Exercise goal
Repeat the whole listing. Keep it exact.
--- Exercise data ---
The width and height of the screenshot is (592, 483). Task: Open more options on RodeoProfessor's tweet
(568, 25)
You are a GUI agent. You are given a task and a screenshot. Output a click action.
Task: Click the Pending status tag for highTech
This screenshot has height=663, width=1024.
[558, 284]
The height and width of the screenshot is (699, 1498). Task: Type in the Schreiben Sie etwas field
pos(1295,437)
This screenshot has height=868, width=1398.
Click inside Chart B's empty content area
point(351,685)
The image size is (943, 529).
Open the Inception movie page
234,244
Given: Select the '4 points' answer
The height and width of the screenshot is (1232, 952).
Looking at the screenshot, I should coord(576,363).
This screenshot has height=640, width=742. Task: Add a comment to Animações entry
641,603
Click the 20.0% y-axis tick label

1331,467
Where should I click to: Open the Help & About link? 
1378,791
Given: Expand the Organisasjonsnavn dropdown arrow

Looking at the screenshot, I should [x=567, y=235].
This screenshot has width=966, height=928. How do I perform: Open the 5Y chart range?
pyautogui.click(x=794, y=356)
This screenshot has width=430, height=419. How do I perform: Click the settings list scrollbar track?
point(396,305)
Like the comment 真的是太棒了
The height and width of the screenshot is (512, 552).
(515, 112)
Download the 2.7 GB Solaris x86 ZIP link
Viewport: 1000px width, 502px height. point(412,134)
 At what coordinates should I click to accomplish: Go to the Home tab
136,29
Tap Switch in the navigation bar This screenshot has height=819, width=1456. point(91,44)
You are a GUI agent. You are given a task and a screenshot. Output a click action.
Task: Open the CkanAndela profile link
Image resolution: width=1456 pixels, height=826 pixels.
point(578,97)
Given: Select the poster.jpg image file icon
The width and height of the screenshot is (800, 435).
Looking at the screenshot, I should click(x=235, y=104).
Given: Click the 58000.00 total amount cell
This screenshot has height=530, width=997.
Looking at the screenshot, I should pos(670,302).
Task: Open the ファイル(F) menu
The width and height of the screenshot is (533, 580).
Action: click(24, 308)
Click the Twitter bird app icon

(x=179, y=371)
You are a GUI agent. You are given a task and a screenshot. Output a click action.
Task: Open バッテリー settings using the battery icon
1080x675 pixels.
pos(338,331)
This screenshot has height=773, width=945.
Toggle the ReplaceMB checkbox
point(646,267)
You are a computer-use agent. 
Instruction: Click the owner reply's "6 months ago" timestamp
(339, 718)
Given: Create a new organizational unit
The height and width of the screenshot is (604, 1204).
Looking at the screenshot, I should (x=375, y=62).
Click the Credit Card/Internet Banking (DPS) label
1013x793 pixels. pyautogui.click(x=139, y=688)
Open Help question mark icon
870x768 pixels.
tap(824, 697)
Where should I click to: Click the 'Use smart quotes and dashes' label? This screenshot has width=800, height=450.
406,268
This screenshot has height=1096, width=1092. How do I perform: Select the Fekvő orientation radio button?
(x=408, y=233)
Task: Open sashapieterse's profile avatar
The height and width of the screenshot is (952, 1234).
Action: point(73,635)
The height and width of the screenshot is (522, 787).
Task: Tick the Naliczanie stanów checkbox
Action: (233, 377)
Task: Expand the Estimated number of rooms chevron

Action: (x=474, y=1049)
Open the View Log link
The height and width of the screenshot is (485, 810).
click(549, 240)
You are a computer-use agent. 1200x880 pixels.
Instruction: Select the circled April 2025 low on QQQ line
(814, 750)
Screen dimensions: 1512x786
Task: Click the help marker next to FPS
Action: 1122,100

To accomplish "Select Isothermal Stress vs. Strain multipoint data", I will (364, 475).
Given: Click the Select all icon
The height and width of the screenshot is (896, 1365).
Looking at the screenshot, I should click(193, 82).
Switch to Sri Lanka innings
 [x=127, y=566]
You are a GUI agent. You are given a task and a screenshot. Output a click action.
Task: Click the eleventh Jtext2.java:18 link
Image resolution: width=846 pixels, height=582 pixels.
---
Output of the task
The width and height of the screenshot is (592, 483). Task: Open more options on RodeoProfessor's tweet
(568, 25)
You are a GUI agent. You are given a task and a screenshot. Output a click action.
Task: Click the Pending status tag for highTech
This screenshot has height=663, width=1024.
[558, 284]
The height and width of the screenshot is (699, 1498). Task: Type in the Schreiben Sie etwas field
pos(1295,437)
This screenshot has height=868, width=1398.
Click inside Chart B's empty content area
point(351,685)
The image size is (943, 529).
Open the Inception movie page
234,244
Given: Select the '4 points' answer
The height and width of the screenshot is (1232, 952).
Looking at the screenshot, I should coord(576,363).
This screenshot has height=640, width=742. Task: Add a comment to Animações entry
641,603
Click the 20.0% y-axis tick label

1331,467
Where should I click to: Open the Help & About link? 
1378,791
Given: Expand the Organisasjonsnavn dropdown arrow

Looking at the screenshot, I should [x=567, y=235].
This screenshot has width=966, height=928. How do I perform: Open the 5Y chart range?
pyautogui.click(x=794, y=356)
This screenshot has width=430, height=419. How do I perform: Click the settings list scrollbar track?
point(396,305)
Like the comment 真的是太棒了
The height and width of the screenshot is (512, 552).
(515, 112)
Download the 2.7 GB Solaris x86 ZIP link
Viewport: 1000px width, 502px height. point(412,134)
 At what coordinates should I click to accomplish: Go to the Home tab
136,29
Tap Switch in the navigation bar This screenshot has height=819, width=1456. point(91,44)
You are a GUI agent. You are given a task and a screenshot. Output a click action.
Task: Open the CkanAndela profile link
Image resolution: width=1456 pixels, height=826 pixels.
point(578,97)
Given: Select the poster.jpg image file icon
The width and height of the screenshot is (800, 435).
Looking at the screenshot, I should click(x=235, y=104).
Given: Click the 58000.00 total amount cell
This screenshot has height=530, width=997.
Looking at the screenshot, I should pos(670,302).
Task: Open the ファイル(F) menu
The width and height of the screenshot is (533, 580).
Action: click(24, 308)
Click the Twitter bird app icon

(x=179, y=371)
You are a GUI agent. You are given a task and a screenshot. Output a click action.
Task: Open バッテリー settings using the battery icon
1080x675 pixels.
pos(338,331)
This screenshot has height=773, width=945.
Toggle the ReplaceMB checkbox
point(646,267)
You are a computer-use agent. 
Instruction: Click the owner reply's "6 months ago" timestamp
(339, 718)
Given: Create a new organizational unit
The height and width of the screenshot is (604, 1204).
Looking at the screenshot, I should (x=375, y=62).
Click the Credit Card/Internet Banking (DPS) label
1013x793 pixels. pyautogui.click(x=139, y=688)
Open Help question mark icon
870x768 pixels.
tap(824, 697)
Where should I click to: Click the 'Use smart quotes and dashes' label? This screenshot has width=800, height=450.
406,268
This screenshot has height=1096, width=1092. How do I perform: Select the Fekvő orientation radio button?
(x=408, y=233)
Task: Open sashapieterse's profile avatar
The height and width of the screenshot is (952, 1234).
Action: point(73,635)
The height and width of the screenshot is (522, 787).
Task: Tick the Naliczanie stanów checkbox
Action: (233, 377)
Task: Expand the Estimated number of rooms chevron

Action: (x=474, y=1049)
Open the View Log link
The height and width of the screenshot is (485, 810).
click(549, 240)
You are a computer-use agent. 1200x880 pixels.
Instruction: Select the circled April 2025 low on QQQ line
(814, 750)
Screen dimensions: 1512x786
Task: Click the help marker next to FPS
Action: 1122,100

To accomplish "Select Isothermal Stress vs. Strain multipoint data", I will (364, 475).
Given: Click the Select all icon
The height and width of the screenshot is (896, 1365).
Looking at the screenshot, I should click(193, 82).
Switch to Sri Lanka innings
 [x=127, y=566]
You are a GUI agent. You are given a task and a screenshot. Output a click action.
Task: Click the eleventh Jtext2.java:18 link
Image resolution: width=846 pixels, height=582 pixels.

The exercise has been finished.